Правовые основания обработки ПДн закреплены в статьях 6, 8, 10, 11, 16 Федерального закона от 27.07.2006 № 152-ФЗ «О персональных данных». Конституция может являться основой обработки (гарантирует права граждан), но не основанием в каком-либо конкретном случае, поскольку ей не определены требования к самому процессу обработки (не регулирует, какие данные собирать в том или ином случае для конкретной цели, какими способами их обрабатывать и т.д.).

44. Является ли предоставление доверенности на сотрудника 3-м лицам, контрагентам - передачей ПДн и нужно ли на каждое предоставление доверенности (на получение ТМЦ/подписание документов) в адрес каждого контрагента получать согласие сотрудника на передачу ПДн?

В рассматриваемом случае обработка ПДн осуществляется в соответствии с пунктом 2 части 1 статьи 6 Федерального закона от 27.07.2006 № 152-ФЗ «О персональных данных» и статьей 185 Гражданского кодекса Российской Федерации. Обработка ПД, содержащейся в доверенности в рамках выполнения полномочий, возложенных на лицо, не требует согласия на обработку ПДн.

45. Вы говорите по документам, согласно ст. 18.1 152-ФЗ для оператора. А наша организация - филиал не является юр. лицом. Надо ли нам иметь свои документы и мы являемся оператором или нет? (Обработка ПДн в отделе кадров, бухгалтерии и т.д.)

Локальные акты в соответствии с частью 1 статьи 18.1 Федерального закона от 27.07.2006 № 152-ФЗ «О персональных данных» разрабатываются оператором. Вместе с тем в соответствии с пунктом 2 статьи 3 Федерального закона от 27.07.2006 № 152-ФЗ «О персональных данных» филиал юридического лица оператором не является. Обработка данных филиалом отражается в документах оператора, в вашем случае - в головной компании.

46. ПДн на сотрудников хранятся в организации 5 лет далее передаются в архив на 75 лет, для уведомления РКН указываем 5 лет? Личные дела клиентов по социальной помощи хранятся 75 лет после окончания социального договора, то есть передаются в архив, необходимо указать срок хранения 75 лет?

А зачем вы пишете 5 лет в Уведомлении? Такого требования нет в законе. Сроки хранения ПД в реестр операторов, осуществляющих обработку ПД, не указываются, там указывается дата или условие прекращения обработки перс данных (в качестве такого условия можно указать прекращение деятельности организации).

47. Скажите, пожалуйста, как правильно хранить носители ПД по целям? например, ПД из договоров с клиентами, ПД работников - в разных папках или в разных хранилищах/сейфах?

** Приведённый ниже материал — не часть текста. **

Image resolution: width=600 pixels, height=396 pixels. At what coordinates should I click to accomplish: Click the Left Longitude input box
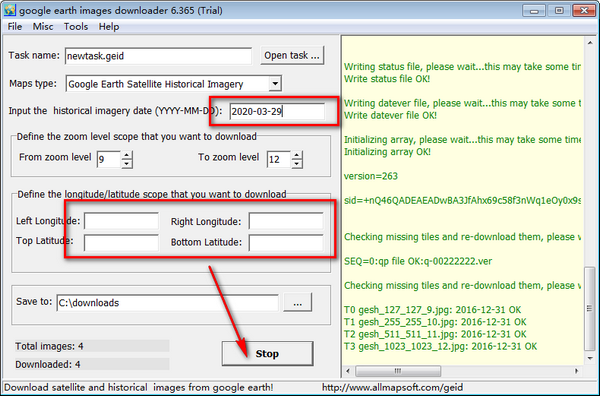(x=121, y=221)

В соответствии с требованиями пункта 14 Положения об особенностях обработки персональных данных, осуществляемой без использования средств автоматизации, утвержденного Постановлением Правительства РФ от 15.09.2008 № 687, необходимо обеспечивать раздельное хранение персональных данных (материальных носителей), обработка которых осуществляется в различных целях. При этом оператор самостоятельно определяет порядок раздельного хранения материальных носителей.

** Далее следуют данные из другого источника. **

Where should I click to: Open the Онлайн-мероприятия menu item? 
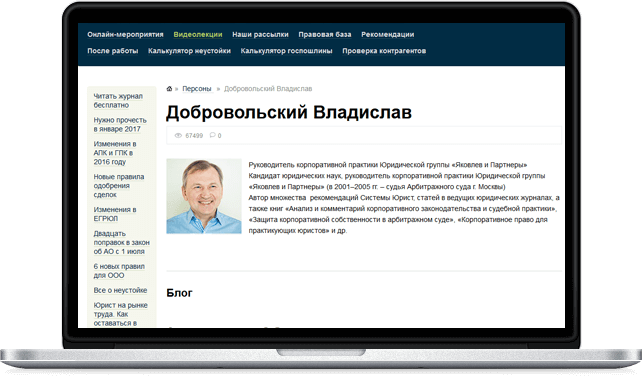tap(125, 34)
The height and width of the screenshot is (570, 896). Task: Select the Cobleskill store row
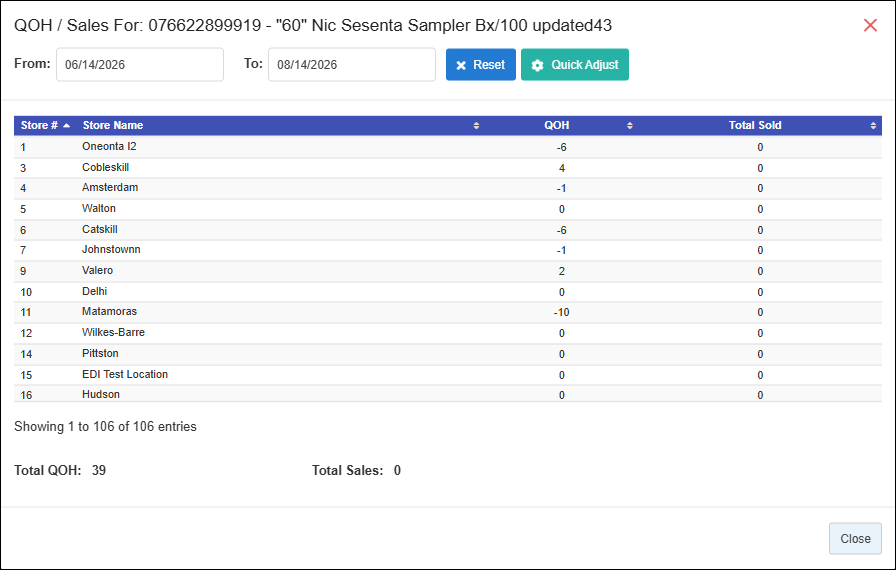(447, 168)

48. Операторы - физ. лица как должны уничтожать перс дан?

Требования к подтверждению уничтожения персональных данных утверждены Приказом Роскомнадзора от 28.10.2022 № 179 «Об утверждении Требований к подтверждению уничтожения персональных данных» и являются общими для всех. Способ уничтожения персональных данных должен быть такой, чтобы было невозможно восстановить содержание персональных данных в информационной системе персональных данных и (или) были уничтожены материальные носители персональных данных.

49. Есть ли список обязательных локальных актов ?

Требования утверждены частью 1 статьи 18.1, частью 2 статьи 19 Федерального закона от 27.07.2006 № 152-ФЗ «О персональных данных», Положением об особенностях обработки персональных данных, осуществляемой без использования средств автоматизации, утвержденным Постановлением Правительства РФ от 15.09.2008 № 687, Требованиями к защите персональных данных при их обработке в информационных системах персональных данных, утвержденными постановлением Правительства Российской Федерации от 01.11.2012 № 1119.

50. Имеет ли право охрана на проходной переписывать паспортные данные в свои журналы посещений?

Да. Порядок ведения такого журнала при этом должен быть определен в локальном акте Оператора, который должен отвечать требованиям пункта 8 Положения об особенностях обработки персональных данных, осуществляемой без использования средств автоматизации, утвержденного Постановлением Правительства РФ от 15.09.2008 № 687.